Convert the records below into a numbered list, from the line with "Viewport: 1568px width, 778px" up to and including the line with "[x=841, y=50]". Skip any blank lines.

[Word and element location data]
[Begin]
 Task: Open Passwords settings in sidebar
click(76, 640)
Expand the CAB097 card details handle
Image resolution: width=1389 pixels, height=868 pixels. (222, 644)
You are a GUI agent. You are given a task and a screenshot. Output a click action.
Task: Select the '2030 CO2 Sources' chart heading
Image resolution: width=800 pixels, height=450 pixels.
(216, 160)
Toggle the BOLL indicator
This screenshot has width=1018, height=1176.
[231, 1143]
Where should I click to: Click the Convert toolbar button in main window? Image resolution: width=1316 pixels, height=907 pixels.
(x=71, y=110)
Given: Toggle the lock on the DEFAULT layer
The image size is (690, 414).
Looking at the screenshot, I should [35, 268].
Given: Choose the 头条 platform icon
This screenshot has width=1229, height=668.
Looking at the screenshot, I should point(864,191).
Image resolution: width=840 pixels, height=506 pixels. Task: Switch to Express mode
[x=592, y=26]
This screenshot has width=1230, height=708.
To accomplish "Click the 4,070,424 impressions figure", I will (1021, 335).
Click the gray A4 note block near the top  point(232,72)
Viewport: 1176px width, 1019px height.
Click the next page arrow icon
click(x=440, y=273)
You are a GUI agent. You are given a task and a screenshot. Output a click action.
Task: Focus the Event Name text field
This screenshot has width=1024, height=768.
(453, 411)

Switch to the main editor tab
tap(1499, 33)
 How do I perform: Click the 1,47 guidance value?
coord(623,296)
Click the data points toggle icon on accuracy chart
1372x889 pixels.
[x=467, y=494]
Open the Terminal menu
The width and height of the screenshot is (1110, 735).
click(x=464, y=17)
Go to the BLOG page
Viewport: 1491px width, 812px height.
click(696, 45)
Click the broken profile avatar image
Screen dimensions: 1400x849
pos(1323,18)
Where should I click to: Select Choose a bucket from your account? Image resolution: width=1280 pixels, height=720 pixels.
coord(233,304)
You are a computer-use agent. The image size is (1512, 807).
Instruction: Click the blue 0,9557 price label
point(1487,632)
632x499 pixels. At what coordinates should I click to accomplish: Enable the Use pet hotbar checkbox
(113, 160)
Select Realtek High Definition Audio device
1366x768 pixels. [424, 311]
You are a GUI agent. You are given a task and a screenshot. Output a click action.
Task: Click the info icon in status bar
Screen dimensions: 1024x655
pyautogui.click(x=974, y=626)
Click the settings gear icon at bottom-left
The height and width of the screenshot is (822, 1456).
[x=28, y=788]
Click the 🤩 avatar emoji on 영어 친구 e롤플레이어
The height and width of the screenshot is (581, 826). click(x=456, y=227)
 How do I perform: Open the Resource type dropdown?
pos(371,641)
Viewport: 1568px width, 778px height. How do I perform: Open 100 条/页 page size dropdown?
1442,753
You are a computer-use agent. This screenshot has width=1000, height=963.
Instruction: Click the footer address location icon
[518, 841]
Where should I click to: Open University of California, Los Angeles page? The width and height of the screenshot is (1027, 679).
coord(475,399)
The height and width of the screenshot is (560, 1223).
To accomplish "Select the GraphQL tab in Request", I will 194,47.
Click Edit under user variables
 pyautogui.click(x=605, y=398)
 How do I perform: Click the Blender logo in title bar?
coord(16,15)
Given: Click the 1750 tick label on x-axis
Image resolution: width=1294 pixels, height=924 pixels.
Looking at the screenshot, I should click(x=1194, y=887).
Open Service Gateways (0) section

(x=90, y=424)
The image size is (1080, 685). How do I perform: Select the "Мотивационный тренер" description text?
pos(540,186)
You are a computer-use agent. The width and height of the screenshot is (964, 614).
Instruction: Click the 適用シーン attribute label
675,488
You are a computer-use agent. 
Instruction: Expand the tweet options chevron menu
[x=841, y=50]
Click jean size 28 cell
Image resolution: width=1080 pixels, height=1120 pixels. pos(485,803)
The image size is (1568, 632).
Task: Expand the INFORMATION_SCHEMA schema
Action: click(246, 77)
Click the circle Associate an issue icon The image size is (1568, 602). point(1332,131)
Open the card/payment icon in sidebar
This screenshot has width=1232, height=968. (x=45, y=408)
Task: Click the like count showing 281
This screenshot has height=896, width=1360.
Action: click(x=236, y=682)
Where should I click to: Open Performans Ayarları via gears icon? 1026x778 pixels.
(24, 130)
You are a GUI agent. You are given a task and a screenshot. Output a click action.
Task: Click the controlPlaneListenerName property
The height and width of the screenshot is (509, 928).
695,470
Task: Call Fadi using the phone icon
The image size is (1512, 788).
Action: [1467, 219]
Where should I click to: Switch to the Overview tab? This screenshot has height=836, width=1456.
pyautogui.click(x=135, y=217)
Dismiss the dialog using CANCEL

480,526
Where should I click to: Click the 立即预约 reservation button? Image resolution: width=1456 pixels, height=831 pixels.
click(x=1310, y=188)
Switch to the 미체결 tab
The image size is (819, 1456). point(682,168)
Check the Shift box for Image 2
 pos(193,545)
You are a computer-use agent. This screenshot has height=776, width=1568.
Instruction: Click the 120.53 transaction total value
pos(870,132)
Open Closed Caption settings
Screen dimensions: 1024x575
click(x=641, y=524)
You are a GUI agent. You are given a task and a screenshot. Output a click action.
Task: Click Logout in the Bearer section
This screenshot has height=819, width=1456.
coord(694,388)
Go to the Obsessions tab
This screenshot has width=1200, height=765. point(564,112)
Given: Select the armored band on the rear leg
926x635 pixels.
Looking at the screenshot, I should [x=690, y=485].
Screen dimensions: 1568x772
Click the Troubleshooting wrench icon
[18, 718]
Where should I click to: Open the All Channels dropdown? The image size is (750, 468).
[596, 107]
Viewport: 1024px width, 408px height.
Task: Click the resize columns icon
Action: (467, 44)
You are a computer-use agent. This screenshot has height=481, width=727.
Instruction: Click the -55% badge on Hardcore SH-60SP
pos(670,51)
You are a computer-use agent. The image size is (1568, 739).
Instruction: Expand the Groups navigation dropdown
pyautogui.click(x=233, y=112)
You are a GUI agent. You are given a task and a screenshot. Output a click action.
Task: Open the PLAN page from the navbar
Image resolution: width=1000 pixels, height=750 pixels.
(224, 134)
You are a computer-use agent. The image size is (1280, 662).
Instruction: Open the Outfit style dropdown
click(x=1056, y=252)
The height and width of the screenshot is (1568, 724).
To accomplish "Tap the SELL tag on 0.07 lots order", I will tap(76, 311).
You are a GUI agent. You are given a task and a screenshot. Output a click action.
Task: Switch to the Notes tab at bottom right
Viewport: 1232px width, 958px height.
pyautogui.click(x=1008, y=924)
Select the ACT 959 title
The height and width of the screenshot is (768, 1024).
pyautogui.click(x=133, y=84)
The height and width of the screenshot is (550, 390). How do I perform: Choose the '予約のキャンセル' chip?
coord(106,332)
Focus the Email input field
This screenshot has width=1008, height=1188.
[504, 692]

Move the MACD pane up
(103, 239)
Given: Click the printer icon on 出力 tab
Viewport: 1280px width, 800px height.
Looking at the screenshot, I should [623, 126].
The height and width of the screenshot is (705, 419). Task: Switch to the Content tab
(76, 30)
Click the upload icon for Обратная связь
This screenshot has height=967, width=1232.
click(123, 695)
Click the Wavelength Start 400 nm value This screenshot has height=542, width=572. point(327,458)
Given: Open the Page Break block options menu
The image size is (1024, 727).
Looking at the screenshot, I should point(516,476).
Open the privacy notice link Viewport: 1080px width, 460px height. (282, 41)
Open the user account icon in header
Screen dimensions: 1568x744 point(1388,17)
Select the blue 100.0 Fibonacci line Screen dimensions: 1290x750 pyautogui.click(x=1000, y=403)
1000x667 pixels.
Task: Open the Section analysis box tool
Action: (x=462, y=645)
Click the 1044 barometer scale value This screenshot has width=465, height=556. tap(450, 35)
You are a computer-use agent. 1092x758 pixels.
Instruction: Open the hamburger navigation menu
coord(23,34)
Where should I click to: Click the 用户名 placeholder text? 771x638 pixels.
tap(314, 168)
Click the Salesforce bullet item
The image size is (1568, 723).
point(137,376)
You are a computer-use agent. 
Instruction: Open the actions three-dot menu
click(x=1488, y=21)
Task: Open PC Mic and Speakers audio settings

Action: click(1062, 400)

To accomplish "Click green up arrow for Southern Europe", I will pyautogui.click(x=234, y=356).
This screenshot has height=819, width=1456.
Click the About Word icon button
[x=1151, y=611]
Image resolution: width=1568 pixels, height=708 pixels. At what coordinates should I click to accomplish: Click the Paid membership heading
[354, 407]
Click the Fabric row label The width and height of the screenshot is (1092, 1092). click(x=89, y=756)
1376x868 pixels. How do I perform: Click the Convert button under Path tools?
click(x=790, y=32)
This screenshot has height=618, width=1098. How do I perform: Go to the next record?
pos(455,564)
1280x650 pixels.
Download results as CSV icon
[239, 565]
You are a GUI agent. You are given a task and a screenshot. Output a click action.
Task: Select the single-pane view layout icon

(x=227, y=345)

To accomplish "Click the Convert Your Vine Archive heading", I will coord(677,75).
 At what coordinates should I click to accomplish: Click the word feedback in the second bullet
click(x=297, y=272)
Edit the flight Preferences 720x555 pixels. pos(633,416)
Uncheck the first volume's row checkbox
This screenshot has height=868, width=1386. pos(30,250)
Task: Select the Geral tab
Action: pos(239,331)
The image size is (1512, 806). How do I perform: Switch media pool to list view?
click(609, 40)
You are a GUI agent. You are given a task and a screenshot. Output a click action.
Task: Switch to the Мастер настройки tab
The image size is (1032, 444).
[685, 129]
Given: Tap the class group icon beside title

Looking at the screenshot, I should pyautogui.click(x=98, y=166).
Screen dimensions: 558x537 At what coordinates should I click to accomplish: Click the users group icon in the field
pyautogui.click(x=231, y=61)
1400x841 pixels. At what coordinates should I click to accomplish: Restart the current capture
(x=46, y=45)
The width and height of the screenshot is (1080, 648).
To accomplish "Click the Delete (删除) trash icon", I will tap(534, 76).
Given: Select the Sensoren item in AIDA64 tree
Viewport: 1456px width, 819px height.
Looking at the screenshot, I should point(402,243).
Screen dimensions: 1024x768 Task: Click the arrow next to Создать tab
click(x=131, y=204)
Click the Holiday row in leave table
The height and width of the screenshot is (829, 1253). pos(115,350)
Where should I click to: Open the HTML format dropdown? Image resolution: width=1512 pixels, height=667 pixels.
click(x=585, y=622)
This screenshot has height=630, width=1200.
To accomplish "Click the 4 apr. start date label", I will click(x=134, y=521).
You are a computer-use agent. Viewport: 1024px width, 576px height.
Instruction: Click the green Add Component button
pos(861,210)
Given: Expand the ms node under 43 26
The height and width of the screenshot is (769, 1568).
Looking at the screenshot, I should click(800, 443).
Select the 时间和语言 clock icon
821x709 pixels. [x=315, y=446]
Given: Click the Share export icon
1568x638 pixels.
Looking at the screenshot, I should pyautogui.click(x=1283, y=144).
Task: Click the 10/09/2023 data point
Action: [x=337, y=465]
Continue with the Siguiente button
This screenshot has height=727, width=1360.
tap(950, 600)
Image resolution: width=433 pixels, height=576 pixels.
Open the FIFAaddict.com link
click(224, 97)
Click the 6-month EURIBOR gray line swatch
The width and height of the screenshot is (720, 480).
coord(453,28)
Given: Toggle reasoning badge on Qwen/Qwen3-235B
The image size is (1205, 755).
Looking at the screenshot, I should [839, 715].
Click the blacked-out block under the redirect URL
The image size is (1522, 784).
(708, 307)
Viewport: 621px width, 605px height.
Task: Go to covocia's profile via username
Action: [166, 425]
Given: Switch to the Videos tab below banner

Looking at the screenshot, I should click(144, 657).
[End]
● Result of the exercise
1. Viewport: 1568px width, 778px height. How do I perform: Open 100 条/页 page size dropdown?
2. 1442,753
3. You are a computer-use agent. This screenshot has width=1000, height=963.
4. Instruction: Click the footer address location icon
5. [518, 841]
6. Where should I click to: Open University of California, Los Angeles page? The width and height of the screenshot is (1027, 679).
7. coord(475,399)
8. The height and width of the screenshot is (560, 1223).
9. To accomplish "Select the GraphQL tab in Request", I will 194,47.
10. Click Edit under user variables
11.  pyautogui.click(x=605, y=398)
12.  How do I perform: Click the Blender logo in title bar?
13. coord(16,15)
14. Given: Click the 1750 tick label on x-axis
15. Image resolution: width=1294 pixels, height=924 pixels.
16. Looking at the screenshot, I should click(x=1194, y=887).
17. Open Service Gateways (0) section
18. (x=90, y=424)
19. The image size is (1080, 685). How do I perform: Select the "Мотивационный тренер" description text?
20. pos(540,186)
21. You are a computer-use agent. The width and height of the screenshot is (964, 614).
22. Instruction: Click the 適用シーン attribute label
23. 675,488
24. You are a computer-use agent. 
25. Instruction: Expand the tweet options chevron menu
26. [x=841, y=50]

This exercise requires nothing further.